The accelerated earnback is “pretty meaningful,” Losch said.

While many companies are redirecting cost savings into technology upgrades, Bryan Jordan, First Horizon’s chairman and CEO, said during the earnings call that he expects the added expense cuts to “drop to the bottom line.”

First Horizon is starting to achieve revenue-related benefits from the merger as well.

“We’re seeing … referrals in asset-based lending, equipment finance,” Jordan said. “There’s a lot of excitement among our bankers about those capabilities. … There are strong opportunities for us to either grow with or bring into the company.”

First Horizon reported fourth-quarter profit of $234 million. Comparisons with prior quarters are challenging because of the impact of the Iberiabank merger and the coronavirus pandemic.

Revenue fell by 1% from three months earlier, excluding certain third-quarter accounting benefits tied to the Iberiabank merger.

The loan-loss provision was $1 million in the fourth quarter, a steep drop from $227 million a quarter earlier. Net charge-offs fell by 57% to $29 million, though the amount included $23 million of write-downs in the energy portfolio.

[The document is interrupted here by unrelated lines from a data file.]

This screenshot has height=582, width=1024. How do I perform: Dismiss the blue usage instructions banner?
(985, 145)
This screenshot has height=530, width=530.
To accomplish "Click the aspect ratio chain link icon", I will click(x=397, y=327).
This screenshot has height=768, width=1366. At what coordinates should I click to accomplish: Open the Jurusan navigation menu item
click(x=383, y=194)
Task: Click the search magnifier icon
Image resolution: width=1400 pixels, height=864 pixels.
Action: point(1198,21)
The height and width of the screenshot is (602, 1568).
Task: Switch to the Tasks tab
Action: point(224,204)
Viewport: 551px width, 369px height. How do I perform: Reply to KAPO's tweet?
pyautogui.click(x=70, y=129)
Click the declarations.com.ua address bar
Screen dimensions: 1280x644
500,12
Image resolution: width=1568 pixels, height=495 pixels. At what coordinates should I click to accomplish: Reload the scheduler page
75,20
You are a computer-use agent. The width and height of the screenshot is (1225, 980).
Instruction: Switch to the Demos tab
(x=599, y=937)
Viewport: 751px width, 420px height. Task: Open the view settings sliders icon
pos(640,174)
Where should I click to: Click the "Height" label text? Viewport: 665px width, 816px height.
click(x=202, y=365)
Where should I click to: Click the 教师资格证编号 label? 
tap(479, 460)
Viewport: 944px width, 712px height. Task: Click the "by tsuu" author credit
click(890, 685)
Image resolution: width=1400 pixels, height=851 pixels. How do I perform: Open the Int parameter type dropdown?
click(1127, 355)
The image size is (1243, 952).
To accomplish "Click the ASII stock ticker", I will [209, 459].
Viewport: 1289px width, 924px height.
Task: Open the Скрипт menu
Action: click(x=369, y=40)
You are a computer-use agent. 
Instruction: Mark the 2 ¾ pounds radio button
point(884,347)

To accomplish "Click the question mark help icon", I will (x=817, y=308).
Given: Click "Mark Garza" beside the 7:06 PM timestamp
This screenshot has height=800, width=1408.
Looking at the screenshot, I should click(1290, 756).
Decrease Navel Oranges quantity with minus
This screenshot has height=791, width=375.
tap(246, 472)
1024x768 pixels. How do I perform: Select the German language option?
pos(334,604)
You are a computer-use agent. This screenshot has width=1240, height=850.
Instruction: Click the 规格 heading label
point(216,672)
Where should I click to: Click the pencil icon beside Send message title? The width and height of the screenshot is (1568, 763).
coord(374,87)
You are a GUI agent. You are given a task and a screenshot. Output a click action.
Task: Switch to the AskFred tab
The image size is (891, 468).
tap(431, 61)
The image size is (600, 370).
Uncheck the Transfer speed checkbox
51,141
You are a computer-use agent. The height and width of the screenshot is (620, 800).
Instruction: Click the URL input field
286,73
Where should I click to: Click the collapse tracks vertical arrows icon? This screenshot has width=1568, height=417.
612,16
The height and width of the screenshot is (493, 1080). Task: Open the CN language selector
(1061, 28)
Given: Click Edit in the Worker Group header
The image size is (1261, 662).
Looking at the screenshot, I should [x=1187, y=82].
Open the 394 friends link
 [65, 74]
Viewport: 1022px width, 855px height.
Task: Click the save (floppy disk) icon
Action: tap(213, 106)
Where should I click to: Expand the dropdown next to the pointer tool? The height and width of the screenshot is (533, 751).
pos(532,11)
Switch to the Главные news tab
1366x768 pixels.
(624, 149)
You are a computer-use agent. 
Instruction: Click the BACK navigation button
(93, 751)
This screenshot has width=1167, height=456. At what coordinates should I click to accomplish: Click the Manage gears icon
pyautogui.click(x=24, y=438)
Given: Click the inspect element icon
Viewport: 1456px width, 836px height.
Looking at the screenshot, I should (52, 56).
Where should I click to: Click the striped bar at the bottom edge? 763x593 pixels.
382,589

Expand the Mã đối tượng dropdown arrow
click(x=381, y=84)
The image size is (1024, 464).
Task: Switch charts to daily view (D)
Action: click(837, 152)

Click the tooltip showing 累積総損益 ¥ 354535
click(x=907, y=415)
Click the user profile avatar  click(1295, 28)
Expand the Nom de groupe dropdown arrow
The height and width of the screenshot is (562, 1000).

Though Losch said First Horizon “will always be in the energy business,” the company lowered its exposure in the second half of 2020 and has no near-term plans to grow the book. Oil prices, in particular, remain vulnerable to the limited travel that is sure to continue until after the pandemic ends, he said.

Looking ahead, Losch said First Horizon expects revenue challenges in the first half of 2021, with light loan demand and low interest rates putting moderate pressure on net interest income. The company also expects fee income to level off and decline modestly following robust growth last year that largely reflected a boom in mortgage refinancing.

Still, Losch said the company is upbeat about growth prospects in the second half of 2021.

“There’s plenty to be optimistic about, plenty to still be cautious about near term,” Losch said. “We’re erring on the side of caution in the first half of the year, but with the vaccines we think things start to look better later in the year.”